Switzerland will raise its value-added tax rate for a decade to boost defense spending, its government announced today.
“In view of the deteriorating geopolitical situation, the Federal Council wants to substantially strengthen Switzerland’s security and defense capabilities,” the statement reads. “To this end, additional resources in the order of 31 billion Swiss francs [€33 billion] are required.”
The Council plans to temporarily raise VAT by 0.8 percent from the current 8.1 percent for 10 years, as of 2028. The additional revenues will be allocated to an armament fund that will also have borrowing capacity.
However, raising the VAT requires a change in the constitution and a public consultation will open in the spring.
Switzerland has been rethinking its defense stance since Russia’s attack on Ukraine almost four years ago. It is looking for more military cooperation with European nations and ramping up its rearmament, although it still has no intention of joining NATO.

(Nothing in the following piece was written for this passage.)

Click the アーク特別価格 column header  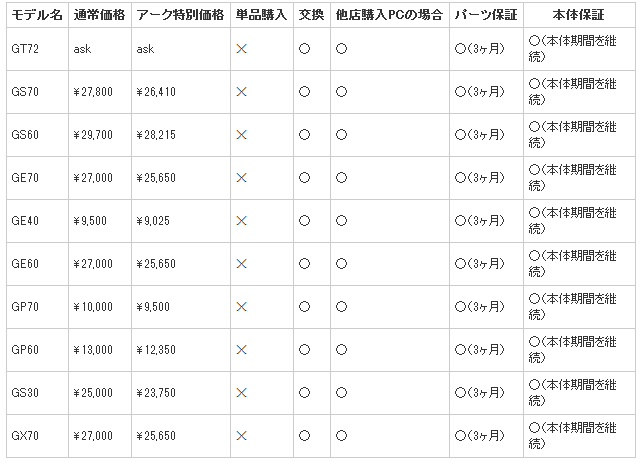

Switzerland spends about 0.7 percent of its GDP on defense, one of the lowest rates in Europe. The current goal of boosting that to 1 percent by 2032 is now out of date, the Federal Council said.
“Due to the savings made in recent decades, the armed forces are also insufficiently equipped, particularly to effectively repel the most likely threats, namely long-range attacks and hybrid conflicts,” the statement added.
Priorities for the country’s armament push include short- and medium-range air defense systems, cybersecurity and electromagnetic capabilities.